If it wasn't for our political differences, our relationship would be practically perfect. But as it is, we get into arguments over politics all the time. The latest thing is he and my mom were part of the same labor union. The city is suffering and wanted the union not to take the contracted pay raises. My mom voted for pay raises, my boyfriend voted against pay raises. Both of them felt very strongly about how they voted. My mom has since retired, but my boyfriend has stayed with the union.

Well, the votes were counted and the decision was made to take the pay raise, but instead lay three people off. My boyfriend felt that the union was being selfish. He sent out a letter to everyone in the union telling him he wasn't taking his pay raise and asking for people to join him. My mom felt very strongly that the city didn't have to lay people off, that it was a scare tactic and that the union should fight hard to keep what they were promised or else the city is going to continue to take more and more until the union is powerless.

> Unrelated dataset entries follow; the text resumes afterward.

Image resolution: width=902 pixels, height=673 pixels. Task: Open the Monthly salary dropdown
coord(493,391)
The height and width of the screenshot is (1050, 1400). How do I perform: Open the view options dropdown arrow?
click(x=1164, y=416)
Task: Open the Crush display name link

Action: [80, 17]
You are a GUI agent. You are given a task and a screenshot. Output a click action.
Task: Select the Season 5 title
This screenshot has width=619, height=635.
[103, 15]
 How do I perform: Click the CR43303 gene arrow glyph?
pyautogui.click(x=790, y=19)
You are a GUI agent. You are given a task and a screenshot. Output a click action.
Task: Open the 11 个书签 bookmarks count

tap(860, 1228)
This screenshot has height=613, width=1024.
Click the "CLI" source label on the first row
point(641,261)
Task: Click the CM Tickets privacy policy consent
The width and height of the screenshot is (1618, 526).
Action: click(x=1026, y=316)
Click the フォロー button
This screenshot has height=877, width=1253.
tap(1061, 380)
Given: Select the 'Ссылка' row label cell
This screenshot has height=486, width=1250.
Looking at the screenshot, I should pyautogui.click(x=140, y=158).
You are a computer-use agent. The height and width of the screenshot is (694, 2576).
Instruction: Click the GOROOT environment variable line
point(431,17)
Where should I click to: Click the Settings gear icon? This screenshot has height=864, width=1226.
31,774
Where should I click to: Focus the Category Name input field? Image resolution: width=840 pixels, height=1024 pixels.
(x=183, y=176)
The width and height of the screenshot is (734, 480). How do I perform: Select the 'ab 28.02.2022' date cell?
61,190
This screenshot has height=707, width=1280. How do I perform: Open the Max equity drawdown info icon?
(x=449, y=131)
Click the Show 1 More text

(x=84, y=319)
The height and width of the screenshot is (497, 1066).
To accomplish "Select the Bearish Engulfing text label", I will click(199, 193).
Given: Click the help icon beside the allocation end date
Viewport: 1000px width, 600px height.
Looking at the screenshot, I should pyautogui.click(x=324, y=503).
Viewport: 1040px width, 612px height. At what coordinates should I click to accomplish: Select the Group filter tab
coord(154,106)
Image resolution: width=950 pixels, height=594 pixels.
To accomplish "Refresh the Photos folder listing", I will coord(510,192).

Truth be told, I can see both sides to the story. I feel for the people who lost their jobs, but I also see my mom's side. I am a very strong supporter of labor unions and the protection of contracts signed by both the city and unions. But this whole situation has caused a lot of tension for me. My boyfriend has been filled with a lot of bitterness towards this whole situation, calls his union a "thug union" (hard to hear especially considering my mom was an active member in this union), that unions were for protection in the past but now are there just there for litigation, and that people in "the real world" don't make as much money as his union does so that means they should be willing to make more concessions. I find all of this very offensive (my mom and everyone else in her union IS part of the real world!!), but I am a very sensitive, opinionated person so I realize I could be overreacting. It's been a year and a half since the vote and he still can't say ANYTHING positive about his union, though he swears up and down he things unions in general "do good things". He also seems very non-committal over how he feels about pensions. I get the impression he doesn't think they're deserved (!), though he won't come right out and say it. Keep in mind he is only 28, and has never had to pay a mortgage and only been working for his current employer for 4 years. I feel he is being incredibly naive about what the "real world" is at times.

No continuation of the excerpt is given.